Passage to read ->
Generally speaking, however, most people have a viewpoint on the inherent trade-off between time and money, as well as whether these precious resources should be used to seek out experiences or buy possessions.

Today’s chart uses data from a global survey of 22,000 internet users in 17 different countries by GfK Global, which gave people the option to choose whether they valued:

  1. Time vs. Money
  2. Experiences vs. Possessions

We’ll first look at the U.S. data with a focus on generational differences, and then we’ll present the international data on how this trade-off between time and money manifests itself between countries.

Generational Differences

Judging by age alone, one might guess that younger generations would prefer to “take the money and run”. After all, millennials are often stereotyped as a cash-strapped generation.

Interestingly, this doesn’t seem to be the case at all, at least according to U.S. data:

Age GroupTime > Money (% agree)Experiences > Possessions (% agree)
15-19 years24%46%
20-29 years38%59%
30-39 years38%57%
40-49 years27%53%
50-59 years26%47%
60+ years20%52%

When it comes to time and money, 38% of both the 20-29 year and 30-39 year ranges prefer to choose time over money. This is a significantly higher portion than those of other age groups. Surprisingly, only 20% of people in the 60+ group clearly had a preference for time over money.

As for experiences and possessions, it was a similar case, with the 20-29 year and 30-39 year groups having the highest preference for experiences. This is not surprising, and it’s a widely known millennial attribute to seek powerful experiences like travel, music festivals, sports, and live events over buying new material possessions such as furniture or a new car.

Data extract ->
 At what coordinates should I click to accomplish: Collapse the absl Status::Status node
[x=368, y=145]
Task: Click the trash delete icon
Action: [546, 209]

To do ->
**1)** Copy out everything in the time-and-money passage from "Judging by age" down to "a cash-strapped generation.".
**2)** According to the time-and-money passage, how many internet users took part in the GfK Global survey, and in how many countries?

Results by task ->
**1)**
Judging by age alone, one might guess that younger generations would prefer to “take the money and run”. After all, millennials are often stereotyped as a cash-strapped generation.

**2)** 22,000 internet users in 17 countries.